### Problem to work on
Consider the listing below. Extract exactly the lines from the line containing "has width=937, height=672." to the line containing "has height=727, width=1568.", both included.
Start of Record excerpts
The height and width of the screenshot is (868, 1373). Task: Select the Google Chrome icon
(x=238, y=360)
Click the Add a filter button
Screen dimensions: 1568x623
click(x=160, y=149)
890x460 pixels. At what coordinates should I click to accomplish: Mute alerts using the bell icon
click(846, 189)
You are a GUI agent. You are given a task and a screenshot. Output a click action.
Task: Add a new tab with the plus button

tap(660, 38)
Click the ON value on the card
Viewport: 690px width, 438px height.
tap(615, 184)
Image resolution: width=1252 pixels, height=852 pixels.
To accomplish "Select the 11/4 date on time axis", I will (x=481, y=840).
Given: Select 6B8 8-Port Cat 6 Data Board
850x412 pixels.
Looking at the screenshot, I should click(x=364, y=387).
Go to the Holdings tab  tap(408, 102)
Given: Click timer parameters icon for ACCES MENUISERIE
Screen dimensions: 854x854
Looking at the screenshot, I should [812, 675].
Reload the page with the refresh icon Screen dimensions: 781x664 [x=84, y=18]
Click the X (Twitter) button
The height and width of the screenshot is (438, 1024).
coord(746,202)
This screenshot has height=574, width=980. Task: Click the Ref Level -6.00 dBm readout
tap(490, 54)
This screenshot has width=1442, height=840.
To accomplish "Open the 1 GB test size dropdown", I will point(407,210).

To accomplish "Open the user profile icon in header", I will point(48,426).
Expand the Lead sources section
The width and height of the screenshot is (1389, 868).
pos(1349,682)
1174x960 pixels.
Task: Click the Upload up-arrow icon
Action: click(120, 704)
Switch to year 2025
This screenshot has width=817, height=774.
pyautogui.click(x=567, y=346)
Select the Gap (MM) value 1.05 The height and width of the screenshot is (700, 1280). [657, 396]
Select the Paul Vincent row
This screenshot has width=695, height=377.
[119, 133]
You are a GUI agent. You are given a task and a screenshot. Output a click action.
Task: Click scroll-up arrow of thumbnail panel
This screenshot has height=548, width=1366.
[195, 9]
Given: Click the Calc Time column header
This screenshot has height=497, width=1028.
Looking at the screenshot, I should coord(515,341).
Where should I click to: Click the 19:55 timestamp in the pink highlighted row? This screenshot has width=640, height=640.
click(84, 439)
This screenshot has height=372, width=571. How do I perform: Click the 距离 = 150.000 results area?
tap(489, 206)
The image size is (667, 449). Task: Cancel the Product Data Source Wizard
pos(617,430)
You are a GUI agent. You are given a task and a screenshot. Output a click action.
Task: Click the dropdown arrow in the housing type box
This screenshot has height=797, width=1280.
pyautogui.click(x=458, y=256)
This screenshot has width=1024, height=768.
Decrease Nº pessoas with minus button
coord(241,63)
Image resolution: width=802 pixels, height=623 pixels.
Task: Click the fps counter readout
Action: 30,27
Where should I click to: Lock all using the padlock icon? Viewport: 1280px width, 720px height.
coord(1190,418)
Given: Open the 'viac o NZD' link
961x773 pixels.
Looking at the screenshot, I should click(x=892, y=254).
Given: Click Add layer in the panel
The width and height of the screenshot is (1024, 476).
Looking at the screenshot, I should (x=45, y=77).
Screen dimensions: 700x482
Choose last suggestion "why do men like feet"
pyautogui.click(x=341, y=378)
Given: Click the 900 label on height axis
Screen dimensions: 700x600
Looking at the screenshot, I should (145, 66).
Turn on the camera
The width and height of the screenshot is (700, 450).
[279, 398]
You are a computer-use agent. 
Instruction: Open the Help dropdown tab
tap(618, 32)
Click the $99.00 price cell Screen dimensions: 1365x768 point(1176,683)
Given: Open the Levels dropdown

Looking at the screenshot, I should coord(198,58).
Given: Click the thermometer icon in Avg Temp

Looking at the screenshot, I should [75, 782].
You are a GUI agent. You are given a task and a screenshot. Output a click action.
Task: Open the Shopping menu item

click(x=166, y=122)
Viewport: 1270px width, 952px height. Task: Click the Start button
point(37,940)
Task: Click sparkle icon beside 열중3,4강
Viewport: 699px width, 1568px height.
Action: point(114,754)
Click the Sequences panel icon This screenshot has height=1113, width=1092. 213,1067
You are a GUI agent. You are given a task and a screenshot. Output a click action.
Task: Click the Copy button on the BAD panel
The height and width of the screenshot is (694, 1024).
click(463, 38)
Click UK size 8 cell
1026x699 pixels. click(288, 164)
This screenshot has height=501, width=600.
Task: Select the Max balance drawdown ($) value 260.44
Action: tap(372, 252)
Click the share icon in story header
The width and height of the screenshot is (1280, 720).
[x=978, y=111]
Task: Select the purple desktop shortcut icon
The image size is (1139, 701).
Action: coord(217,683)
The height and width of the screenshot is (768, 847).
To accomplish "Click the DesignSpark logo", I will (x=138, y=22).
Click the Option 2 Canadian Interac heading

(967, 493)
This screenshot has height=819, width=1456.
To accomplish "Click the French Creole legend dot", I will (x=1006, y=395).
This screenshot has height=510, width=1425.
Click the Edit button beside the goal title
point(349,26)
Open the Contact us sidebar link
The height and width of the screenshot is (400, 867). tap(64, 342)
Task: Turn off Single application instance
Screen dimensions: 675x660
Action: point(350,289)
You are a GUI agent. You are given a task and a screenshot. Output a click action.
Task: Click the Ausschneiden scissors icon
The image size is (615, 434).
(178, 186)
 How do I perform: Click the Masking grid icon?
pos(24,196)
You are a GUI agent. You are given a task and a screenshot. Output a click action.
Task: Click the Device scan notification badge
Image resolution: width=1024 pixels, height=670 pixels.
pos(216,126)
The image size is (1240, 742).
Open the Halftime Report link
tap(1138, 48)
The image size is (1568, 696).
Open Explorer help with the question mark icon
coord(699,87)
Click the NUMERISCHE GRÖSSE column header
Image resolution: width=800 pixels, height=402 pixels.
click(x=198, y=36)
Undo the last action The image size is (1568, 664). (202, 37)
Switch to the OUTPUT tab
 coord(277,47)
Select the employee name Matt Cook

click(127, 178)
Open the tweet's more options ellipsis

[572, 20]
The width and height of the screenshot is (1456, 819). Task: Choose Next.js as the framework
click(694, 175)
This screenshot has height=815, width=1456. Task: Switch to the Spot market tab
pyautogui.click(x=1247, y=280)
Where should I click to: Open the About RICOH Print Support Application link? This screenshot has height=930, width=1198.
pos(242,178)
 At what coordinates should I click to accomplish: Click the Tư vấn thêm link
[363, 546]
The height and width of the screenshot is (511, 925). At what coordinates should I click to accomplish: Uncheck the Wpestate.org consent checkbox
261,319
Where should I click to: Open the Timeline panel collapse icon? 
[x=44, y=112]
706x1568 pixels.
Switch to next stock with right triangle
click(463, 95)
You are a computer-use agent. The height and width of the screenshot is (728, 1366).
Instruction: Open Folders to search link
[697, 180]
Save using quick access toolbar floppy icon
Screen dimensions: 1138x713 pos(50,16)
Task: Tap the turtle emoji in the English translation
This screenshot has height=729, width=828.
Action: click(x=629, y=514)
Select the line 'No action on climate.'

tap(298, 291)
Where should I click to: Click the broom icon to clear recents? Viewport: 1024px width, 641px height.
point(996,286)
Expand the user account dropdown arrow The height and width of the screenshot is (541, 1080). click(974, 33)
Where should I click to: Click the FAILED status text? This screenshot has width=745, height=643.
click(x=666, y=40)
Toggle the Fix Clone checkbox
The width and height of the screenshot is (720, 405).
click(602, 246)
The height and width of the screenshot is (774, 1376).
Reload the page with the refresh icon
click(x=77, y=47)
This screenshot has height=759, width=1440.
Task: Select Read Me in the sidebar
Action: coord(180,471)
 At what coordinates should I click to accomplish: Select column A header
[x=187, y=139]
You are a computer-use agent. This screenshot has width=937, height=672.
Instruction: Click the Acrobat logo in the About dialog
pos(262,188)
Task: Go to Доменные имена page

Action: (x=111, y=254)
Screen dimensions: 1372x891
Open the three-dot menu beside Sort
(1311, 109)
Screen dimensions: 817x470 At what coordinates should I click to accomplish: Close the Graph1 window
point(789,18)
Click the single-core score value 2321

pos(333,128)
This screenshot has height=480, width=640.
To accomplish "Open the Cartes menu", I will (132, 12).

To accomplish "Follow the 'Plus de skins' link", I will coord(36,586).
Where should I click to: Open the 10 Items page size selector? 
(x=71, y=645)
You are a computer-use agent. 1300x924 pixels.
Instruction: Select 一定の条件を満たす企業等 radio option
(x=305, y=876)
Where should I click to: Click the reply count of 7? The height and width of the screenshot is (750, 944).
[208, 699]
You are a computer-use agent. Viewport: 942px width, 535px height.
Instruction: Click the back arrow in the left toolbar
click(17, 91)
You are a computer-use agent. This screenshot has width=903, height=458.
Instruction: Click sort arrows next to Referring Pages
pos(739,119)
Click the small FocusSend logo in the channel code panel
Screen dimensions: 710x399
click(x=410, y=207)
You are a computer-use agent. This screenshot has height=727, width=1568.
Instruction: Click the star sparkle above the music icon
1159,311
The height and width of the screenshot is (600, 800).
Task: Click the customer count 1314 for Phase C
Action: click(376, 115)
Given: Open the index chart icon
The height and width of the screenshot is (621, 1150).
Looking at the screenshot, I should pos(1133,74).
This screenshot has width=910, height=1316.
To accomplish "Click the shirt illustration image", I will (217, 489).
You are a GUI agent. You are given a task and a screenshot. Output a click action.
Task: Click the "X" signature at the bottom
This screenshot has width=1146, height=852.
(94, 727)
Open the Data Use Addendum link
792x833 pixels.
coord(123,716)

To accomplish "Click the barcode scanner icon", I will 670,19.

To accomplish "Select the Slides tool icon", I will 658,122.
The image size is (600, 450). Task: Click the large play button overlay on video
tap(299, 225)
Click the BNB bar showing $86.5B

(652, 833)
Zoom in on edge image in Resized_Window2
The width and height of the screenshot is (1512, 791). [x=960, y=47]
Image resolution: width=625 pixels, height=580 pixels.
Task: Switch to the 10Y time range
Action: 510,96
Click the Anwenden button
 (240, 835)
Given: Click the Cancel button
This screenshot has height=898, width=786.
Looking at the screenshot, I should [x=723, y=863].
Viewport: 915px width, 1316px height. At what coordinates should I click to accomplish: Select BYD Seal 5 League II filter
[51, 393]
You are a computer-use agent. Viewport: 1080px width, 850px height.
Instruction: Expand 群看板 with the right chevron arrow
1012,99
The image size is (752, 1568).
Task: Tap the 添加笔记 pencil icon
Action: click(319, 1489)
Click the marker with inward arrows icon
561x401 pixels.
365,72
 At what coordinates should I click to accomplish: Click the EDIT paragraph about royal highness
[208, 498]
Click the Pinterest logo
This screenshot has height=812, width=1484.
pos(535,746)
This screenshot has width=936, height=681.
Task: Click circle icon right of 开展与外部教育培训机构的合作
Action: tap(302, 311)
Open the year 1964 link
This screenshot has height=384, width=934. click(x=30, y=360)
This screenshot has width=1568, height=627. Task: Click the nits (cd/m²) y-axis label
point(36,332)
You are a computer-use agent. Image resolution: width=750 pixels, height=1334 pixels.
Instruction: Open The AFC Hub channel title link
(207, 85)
End of Record excerpts
### Response to this task
You are a computer-use agent. This screenshot has width=937, height=672.
Instruction: Click the Acrobat logo in the About dialog
pos(262,188)
Task: Go to Доменные имена page

Action: (x=111, y=254)
Screen dimensions: 1372x891
Open the three-dot menu beside Sort
(1311, 109)
Screen dimensions: 817x470 At what coordinates should I click to accomplish: Close the Graph1 window
point(789,18)
Click the single-core score value 2321

pos(333,128)
This screenshot has height=480, width=640.
To accomplish "Open the Cartes menu", I will (132, 12).

To accomplish "Follow the 'Plus de skins' link", I will coord(36,586).
Where should I click to: Open the 10 Items page size selector? 
(x=71, y=645)
You are a computer-use agent. 1300x924 pixels.
Instruction: Select 一定の条件を満たす企業等 radio option
(x=305, y=876)
Where should I click to: Click the reply count of 7? The height and width of the screenshot is (750, 944).
[208, 699]
You are a computer-use agent. Viewport: 942px width, 535px height.
Instruction: Click the back arrow in the left toolbar
click(17, 91)
You are a computer-use agent. This screenshot has width=903, height=458.
Instruction: Click sort arrows next to Referring Pages
pos(739,119)
Click the small FocusSend logo in the channel code panel
Screen dimensions: 710x399
click(x=410, y=207)
You are a computer-use agent. This screenshot has height=727, width=1568.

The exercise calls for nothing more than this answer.